Il dilemma generale in cui tutto si inscrive è facile da formulare: deve la Cultura essere alimento della mente o deve alimentare lo sviluppo economico di un territorio, di una nazione, di un’enclave comunque connotata? Si badi: intendiamo riferirci alla sua vocazione fondamentale, caratterizzante, perché una volta assolto al compito – imprescindibile - di nutrire la mente, se la Cultura aiuta anche l’economia va da sé che ciò è benvenuto! Ma qualora i compiti secondari tralignino e divengano gli unici impatti sul serio perseguiti, che si fa?

Ogni volta che quest’ultima circostanza dovesse verificarsi (come purtroppo accade in molte rassegne di “cultura mordi e fuggi”, ad esempio “Il Libro Possibile” di Polignano per intenderci) penso che bisognerebbe avviare una semplice ma doverosa “operazione verità”: finanziamole pure queste rassegne “mordi e fuggi” ma non consideriamole operazioni culturali bensì di marketing turistico o di collateralismo a questo e quel potente di turno, o altro. Sostenere il consumo di pizze, aperitivi, B&B, ristoranti, hotel e posti barca e tutto l’indotto connesso sta bene, ma diciamo pane al pane e vino al vino: cioè, per carità, non parliamo di Cultura ma di altro, anch’esso accettabile, certo. Ma la mente, l’acculturazione, il sapere, la riduzione delle disuguaglianze attraverso l’apprendimento non c’entrano affatto, anche se ci sbattono sotto il muso pile di libri e di novità editoriali e scomodano grandi bestsellerrisiti.

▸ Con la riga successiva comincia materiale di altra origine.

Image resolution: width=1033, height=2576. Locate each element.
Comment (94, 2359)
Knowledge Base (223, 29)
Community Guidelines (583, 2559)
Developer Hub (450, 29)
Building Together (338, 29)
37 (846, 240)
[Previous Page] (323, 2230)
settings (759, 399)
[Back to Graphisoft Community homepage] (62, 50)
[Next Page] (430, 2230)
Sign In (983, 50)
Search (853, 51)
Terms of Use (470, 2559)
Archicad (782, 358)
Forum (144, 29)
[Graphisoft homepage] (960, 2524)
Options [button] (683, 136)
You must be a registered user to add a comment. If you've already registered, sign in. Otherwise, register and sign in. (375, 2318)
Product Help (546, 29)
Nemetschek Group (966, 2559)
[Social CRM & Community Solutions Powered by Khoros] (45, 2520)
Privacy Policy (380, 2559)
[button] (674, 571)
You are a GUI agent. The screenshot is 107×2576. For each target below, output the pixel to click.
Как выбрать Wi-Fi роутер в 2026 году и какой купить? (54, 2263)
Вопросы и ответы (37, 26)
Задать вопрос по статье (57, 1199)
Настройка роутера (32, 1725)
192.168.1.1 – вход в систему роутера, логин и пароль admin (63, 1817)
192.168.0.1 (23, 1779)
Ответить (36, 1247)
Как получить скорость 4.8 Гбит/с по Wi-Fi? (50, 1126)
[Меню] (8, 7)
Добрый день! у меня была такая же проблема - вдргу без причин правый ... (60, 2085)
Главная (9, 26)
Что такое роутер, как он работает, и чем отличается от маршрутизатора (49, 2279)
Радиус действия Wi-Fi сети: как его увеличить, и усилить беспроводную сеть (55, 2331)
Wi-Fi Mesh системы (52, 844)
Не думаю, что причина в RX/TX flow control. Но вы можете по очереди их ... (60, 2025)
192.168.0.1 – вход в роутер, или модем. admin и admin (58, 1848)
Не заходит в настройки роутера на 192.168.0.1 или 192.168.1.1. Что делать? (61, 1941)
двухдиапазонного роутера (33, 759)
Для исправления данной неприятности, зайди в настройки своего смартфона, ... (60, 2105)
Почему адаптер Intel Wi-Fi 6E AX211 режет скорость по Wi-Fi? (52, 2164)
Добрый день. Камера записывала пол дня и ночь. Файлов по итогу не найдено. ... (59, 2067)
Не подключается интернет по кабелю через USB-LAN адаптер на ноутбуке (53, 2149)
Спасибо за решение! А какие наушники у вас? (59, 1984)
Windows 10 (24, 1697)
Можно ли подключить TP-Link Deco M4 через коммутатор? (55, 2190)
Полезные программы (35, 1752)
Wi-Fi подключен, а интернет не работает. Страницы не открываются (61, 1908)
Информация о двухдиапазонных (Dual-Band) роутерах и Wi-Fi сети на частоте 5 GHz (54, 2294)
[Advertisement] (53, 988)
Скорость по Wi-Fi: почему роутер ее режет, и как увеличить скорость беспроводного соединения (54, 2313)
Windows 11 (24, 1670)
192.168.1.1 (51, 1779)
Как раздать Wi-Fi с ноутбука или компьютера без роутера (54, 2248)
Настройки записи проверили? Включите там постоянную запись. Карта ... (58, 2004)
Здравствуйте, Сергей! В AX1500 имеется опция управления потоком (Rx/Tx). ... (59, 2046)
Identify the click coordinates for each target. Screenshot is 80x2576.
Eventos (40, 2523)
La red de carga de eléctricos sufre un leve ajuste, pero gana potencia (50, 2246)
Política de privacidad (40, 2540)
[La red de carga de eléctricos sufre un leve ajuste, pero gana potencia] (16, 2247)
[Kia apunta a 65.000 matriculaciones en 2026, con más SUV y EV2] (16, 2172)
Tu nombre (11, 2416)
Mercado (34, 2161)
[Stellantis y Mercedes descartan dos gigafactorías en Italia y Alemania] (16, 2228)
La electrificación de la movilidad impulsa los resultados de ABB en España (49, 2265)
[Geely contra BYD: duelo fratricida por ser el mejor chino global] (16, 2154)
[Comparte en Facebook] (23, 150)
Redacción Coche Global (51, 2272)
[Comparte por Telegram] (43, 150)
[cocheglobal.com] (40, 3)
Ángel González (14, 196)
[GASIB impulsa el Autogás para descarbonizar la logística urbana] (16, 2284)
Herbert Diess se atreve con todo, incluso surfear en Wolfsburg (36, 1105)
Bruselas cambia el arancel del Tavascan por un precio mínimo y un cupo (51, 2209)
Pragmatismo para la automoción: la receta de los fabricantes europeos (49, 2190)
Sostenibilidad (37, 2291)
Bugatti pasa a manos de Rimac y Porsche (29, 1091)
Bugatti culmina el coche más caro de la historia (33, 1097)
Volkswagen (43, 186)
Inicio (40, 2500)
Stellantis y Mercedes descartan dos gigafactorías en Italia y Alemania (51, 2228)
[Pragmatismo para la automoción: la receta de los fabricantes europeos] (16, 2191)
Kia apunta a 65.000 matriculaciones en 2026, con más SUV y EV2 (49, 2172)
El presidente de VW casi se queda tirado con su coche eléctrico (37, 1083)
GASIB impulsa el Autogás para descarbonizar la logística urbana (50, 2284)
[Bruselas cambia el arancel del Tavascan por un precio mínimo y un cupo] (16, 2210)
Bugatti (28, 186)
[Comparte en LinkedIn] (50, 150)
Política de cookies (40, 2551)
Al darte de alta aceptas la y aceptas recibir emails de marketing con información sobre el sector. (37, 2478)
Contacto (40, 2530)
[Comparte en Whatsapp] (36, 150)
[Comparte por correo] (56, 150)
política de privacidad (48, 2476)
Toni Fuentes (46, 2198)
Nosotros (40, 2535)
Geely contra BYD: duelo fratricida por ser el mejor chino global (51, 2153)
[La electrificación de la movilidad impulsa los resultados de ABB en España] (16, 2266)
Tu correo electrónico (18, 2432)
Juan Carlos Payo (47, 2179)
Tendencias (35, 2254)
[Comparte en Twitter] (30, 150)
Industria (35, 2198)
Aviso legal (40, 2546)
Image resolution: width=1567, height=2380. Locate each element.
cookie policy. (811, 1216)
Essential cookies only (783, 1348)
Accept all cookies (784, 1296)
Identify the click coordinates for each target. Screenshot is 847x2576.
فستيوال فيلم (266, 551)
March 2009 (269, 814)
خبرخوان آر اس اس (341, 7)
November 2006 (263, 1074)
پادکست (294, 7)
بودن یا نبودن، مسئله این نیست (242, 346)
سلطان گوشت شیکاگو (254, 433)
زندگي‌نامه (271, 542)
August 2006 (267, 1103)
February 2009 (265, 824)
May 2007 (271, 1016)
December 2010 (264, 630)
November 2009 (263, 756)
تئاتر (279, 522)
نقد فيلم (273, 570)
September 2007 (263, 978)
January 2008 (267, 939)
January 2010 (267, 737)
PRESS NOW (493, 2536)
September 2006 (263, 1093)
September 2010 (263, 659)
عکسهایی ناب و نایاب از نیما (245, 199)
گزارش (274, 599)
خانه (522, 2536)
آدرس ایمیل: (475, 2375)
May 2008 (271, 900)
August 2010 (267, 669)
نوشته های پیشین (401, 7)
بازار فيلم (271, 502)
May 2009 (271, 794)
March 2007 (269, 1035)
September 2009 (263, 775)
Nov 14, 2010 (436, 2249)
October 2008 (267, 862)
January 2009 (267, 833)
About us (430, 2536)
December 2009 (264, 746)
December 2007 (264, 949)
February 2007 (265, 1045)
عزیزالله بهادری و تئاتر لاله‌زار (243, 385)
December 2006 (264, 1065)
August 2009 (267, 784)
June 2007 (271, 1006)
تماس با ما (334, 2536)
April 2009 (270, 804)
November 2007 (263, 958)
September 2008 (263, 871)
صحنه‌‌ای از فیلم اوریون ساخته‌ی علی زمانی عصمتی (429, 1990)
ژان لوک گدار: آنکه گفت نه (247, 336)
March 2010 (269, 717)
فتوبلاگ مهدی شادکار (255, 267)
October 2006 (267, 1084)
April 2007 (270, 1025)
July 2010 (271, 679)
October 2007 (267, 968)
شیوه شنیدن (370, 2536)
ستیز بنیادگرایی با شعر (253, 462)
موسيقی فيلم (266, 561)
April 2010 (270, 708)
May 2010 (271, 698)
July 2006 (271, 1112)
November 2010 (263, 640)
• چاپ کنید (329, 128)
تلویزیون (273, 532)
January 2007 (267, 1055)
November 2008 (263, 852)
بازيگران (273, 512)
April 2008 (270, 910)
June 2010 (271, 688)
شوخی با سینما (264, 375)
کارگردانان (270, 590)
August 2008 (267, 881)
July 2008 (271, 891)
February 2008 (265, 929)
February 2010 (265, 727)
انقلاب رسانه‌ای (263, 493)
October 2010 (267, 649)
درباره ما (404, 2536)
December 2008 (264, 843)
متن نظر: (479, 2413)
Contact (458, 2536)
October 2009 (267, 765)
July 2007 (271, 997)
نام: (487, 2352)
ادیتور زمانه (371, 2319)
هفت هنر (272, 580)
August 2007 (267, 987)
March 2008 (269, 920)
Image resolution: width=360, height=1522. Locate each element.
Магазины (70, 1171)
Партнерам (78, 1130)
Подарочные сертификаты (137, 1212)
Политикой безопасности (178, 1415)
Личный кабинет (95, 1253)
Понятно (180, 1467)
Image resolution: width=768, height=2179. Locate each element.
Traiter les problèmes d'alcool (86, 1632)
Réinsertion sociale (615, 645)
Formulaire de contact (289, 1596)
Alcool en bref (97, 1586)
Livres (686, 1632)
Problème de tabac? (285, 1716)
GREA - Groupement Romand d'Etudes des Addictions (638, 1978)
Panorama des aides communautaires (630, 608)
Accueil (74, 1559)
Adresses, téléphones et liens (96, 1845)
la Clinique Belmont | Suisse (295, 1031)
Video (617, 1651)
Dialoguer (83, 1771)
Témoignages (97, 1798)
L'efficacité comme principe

Si badi, è un intero sistema di comportamenti “culturali” che andrebbe finalmente demistificato e ripensato: ho letto con godimento la sapidissima sostanziale stroncatura dello Strega sul «Domenicale» del 5 luglio scorso, ove l’imperdibile Gianluigi Simonetti parla di libri scritti in un italiano di plastica che sono all’incrocio fra convenzioni di genere e ammiccamenti glamour.

Se prevalesse il nutrimento della mente, allora la Cultura starebbe in filiera non con il Turismo (come accade ora al MiBACT) ma con l’Istruzione e la Formazione permanente; e Musei, Archivi, Biblioteche, Conservatori di Musica, Accademie di Belle Arti, Fondazioni e altro (cioè le molte istituzioni non effimere) costituirebbero il backbone, la spina dorsale della Cultura.

Del resto, qualora l’attuale organizzazione dei modelli culturali fosse funzionale dovremmo notare impatti positivi sul cosiddetto “capitale umano” (preferirei usare il termine “capacità umane”, come si esprime Amartya Sen); impatti che, aimé, non ci sono.